[tor-dev] Guard node security: ways forward (An update from the dev meeting)

Thu Mar 6 16:13:02 UTC 2014

On 05-Mar-14 5:19 PM, George Kadianakis wrote:
>
> OK, let's get back to this. This subthread is blocking us from writing
> a proposal for this project, so we should resolve it soon.
>
> There is one very important performance factor that I can't figure out
> how to measure well, and that's the impact on the "individual user
> performance" if we switch to one guard.
>
> That is, how the performance of the average user would change if we
> switch to one guard.
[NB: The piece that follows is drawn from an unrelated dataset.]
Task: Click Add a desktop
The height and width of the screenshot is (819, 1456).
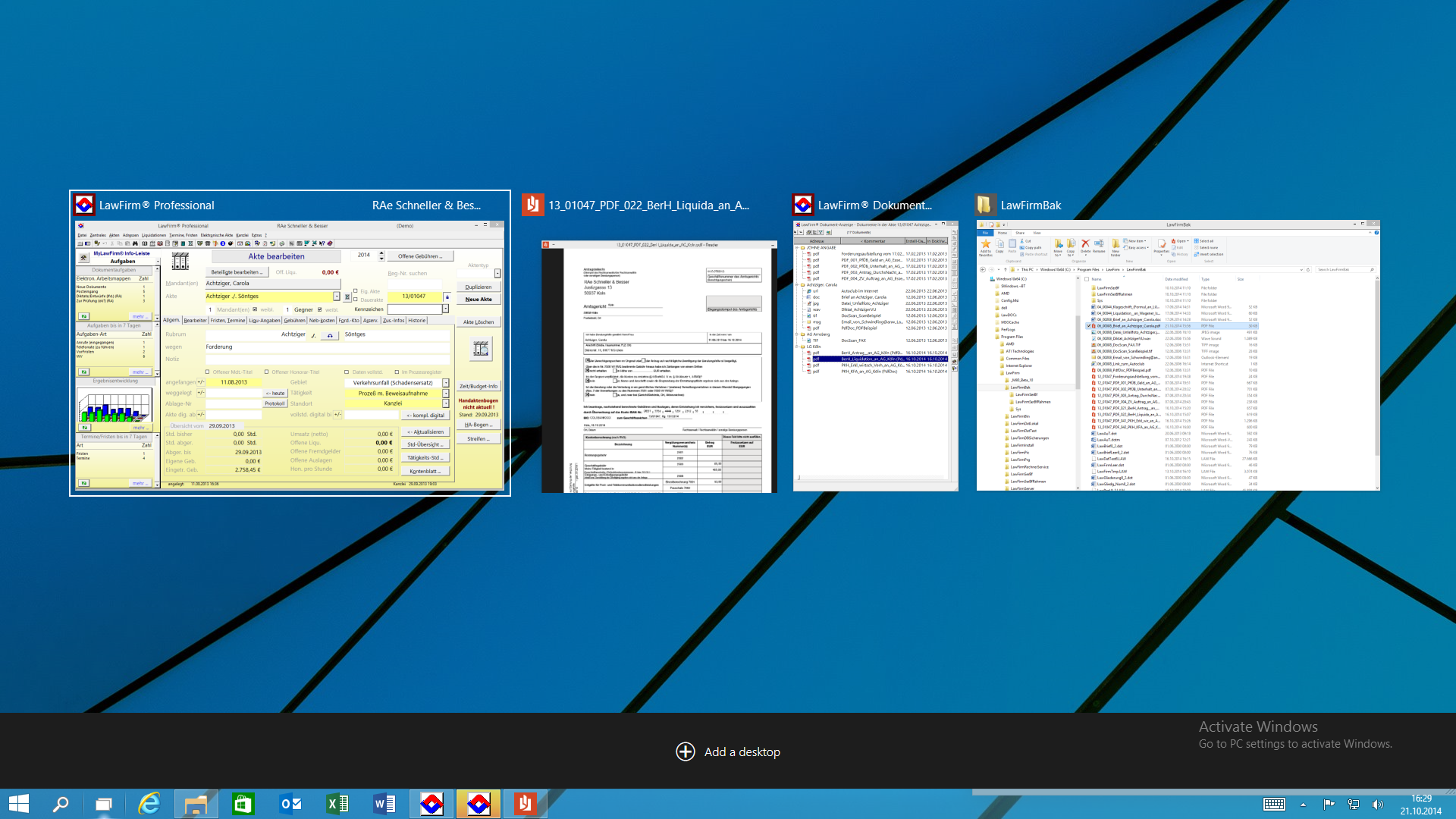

But also how the performance of an unlucky user
> (one who picked the slowest/overloaded guard) or a lucky user would be
> altered if we switch to one guard.
>
> This is a very important factor to consider since the unlucky user
> scenario is what forced us to think about imposing more strict
> bandwidth cutoffs for guards. This factor is also relevant in the case
> where we increase the guard bandwidth thresholds, so we should find a
> way to evaluate it.
>
> Nick, do you have any smart ideas on how to measure this?
>
> Tariq's paper does this in 'Figure 10': it has a CDF with the
> "expected circuit performance", where you can clearly see that the
> number of clients having a super slow circuit (< 100kB/s) with three
> guards is extremely low (~0%), but when you switch to one guard they
> are not so few anymore (5% of clients). I'm curious to learn how that
> CDF was created, for example I guess they only considered the
> performance impact of the guard on the circuit, and not of the rest of
> the nodes.
>
We picked one guard each for a large number of clients and then made the
CDF (Fig. 10) of all the clients' guard list BW. In our paper, we then
assume the guard will be the bottleneck and the client will see at most
this amount of bandwidth.

We could do a similar study and get CDFs for the middle node BW and exit
BW. Comparing the curves we would see where the bottleneck actually is,
i.e. the fattest left side of the curve. It may very well be that the
middle nodes are slower on average.
>
> For example, should we assume that a guard of 100kB/s is equally
> performant to users in a network where one guard is used and in a
> network where three guards are used?
Too bad we don't know what people use Tor for or in what distribution of
use cases. :)
Then we could try to ensure all nodes could handle that or have a mix of
nodes that on average gave adequate performance across most use cases.

>
> And if Tariq's 'Figure 10' approach is indeed good enough for us, how
> should we proceed? Are we satisfied by the performance of the one
> guard approach in 'Figure 10'? If not, we will probably need to
> increase the guard bandwidth cutoffs. Should we make more 'Figure 10'
> graphs with different bandwidth cutoffs for the case of 1 guard, and
> try to find the bandwidth cutoff that will resemble the current Tor
> network most?
>
Squinting at the Fig. 10 a bit I think that 1500 (consensus BW units) 
might be a good place to start.

Cheers,
Tariq